Walk Through Darkness
- Cover of first edition (hardcover)
- Author: David Anthony Durham
- Language: English
- Genre: Historical fiction novel
- Publisher: Doubleday
- Publication date: 2002
- Publication place: United States
- Media type: Print (Hardback and paperback)
- Pages: 304 pp
- ISBN: 0-385-49925-6
- OCLC: 48038420
- Dewey Decimal: 813/.6 21
- LC Class: PS3554.U677 W35 2002

= Walk Through Darkness =

2002 novel by David Anthony Durham

Walk Through Darkness is a 2002 novel by American author David Anthony Durham.

== Publication details ==
- Written by David Anthony Durham
- First published: Doubleday, United States, 2002.
- Also published in Portuguese

== Plot summary ==
When he learns that his pregnant wife has been spirited off to a distant city, William responds as any man might—he drops everything to pursue her. But as a fugitive slave in antebellum America, he must run a terrifying gauntlet, eluding the many who would re-enslave him while learning to trust the few who dare to aid him on his quest.

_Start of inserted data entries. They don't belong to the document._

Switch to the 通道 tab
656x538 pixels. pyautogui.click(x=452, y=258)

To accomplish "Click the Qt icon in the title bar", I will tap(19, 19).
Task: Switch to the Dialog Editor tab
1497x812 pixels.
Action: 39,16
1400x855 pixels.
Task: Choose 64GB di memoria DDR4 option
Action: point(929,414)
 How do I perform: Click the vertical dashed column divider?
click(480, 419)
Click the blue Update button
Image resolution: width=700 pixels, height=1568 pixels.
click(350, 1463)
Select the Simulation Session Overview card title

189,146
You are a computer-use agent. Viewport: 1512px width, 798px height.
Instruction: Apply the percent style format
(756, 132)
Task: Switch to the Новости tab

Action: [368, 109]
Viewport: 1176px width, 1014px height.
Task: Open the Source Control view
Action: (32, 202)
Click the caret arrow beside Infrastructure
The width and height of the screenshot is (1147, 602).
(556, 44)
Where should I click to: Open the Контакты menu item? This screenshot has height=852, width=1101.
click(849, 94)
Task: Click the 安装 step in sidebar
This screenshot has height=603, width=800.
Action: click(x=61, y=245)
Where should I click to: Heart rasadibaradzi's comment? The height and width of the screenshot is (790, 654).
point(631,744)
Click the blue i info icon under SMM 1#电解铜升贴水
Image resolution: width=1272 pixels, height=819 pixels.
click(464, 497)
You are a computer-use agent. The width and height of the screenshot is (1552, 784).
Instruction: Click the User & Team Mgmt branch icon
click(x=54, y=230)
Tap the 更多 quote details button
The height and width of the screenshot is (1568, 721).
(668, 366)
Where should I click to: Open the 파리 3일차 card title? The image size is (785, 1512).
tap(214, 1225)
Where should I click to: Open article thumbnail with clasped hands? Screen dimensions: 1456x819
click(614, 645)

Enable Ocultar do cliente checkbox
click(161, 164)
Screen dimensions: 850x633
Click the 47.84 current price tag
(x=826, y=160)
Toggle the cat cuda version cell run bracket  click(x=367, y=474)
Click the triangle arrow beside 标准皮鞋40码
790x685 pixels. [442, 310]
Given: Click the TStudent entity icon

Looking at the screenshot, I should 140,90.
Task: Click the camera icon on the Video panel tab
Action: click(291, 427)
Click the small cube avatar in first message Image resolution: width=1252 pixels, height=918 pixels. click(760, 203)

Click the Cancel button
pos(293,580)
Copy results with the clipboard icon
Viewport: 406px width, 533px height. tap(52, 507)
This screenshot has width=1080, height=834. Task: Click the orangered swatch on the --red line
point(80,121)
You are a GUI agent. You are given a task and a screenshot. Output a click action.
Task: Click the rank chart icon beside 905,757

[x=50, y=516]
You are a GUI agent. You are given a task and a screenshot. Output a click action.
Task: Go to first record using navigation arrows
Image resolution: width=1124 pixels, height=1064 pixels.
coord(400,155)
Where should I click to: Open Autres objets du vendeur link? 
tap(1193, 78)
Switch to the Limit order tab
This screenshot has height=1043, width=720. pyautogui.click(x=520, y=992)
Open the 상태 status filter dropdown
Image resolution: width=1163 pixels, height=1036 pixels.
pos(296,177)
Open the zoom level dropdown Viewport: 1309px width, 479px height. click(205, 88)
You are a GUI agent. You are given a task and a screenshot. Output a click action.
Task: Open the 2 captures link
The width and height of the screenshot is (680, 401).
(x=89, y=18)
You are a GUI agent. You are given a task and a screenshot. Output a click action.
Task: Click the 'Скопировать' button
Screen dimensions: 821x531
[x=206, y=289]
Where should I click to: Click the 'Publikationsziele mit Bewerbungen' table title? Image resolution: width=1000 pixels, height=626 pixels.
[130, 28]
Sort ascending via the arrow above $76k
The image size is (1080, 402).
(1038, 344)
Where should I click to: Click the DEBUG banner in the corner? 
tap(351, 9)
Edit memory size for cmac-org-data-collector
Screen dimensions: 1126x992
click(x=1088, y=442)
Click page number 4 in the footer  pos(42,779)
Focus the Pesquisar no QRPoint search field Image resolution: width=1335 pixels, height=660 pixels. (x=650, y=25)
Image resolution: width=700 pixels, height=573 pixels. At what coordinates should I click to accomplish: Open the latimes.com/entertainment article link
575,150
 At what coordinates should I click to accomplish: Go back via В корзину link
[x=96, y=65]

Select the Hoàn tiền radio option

Among those hunting William is Morrison, a Scot who as a young man fled the miseries of his homeland only to discover more brutal realities in the New World. Bearing many scars, including the loss of his beloved brother, Morrison tracks William for reasons of his own, a personal agenda rooted in tragic events that have haunted him for decades.

Walk Through Darkness is a provocative meditation on racial identity, freedom and equality. It followed Durham's award-winning Gabriel's Story and preceded his bestselling Pride of Carthage.

== Awards and honors ==
- New York Times Notable Book
- Best of 2002 selection from The San Francisco Chronicle, Black Issues Book Review and The Atlanta Journal Constitution
- Summer Reading Pick from The Washington Post
- Editor's Choice for Summer Reading from The Wall Street Journal
- 2004 selection for the Chicago Public Library's Book Club.
- For reviews see: San Francisco Chronicle (May 5, 2002), The New York Times (May 16, 2002), The New York Times Book Review (June 9, 2002), The Washington Post (July 16, 2002), and the Tavis Smiley Show on National Public Radio (August 9, 2002).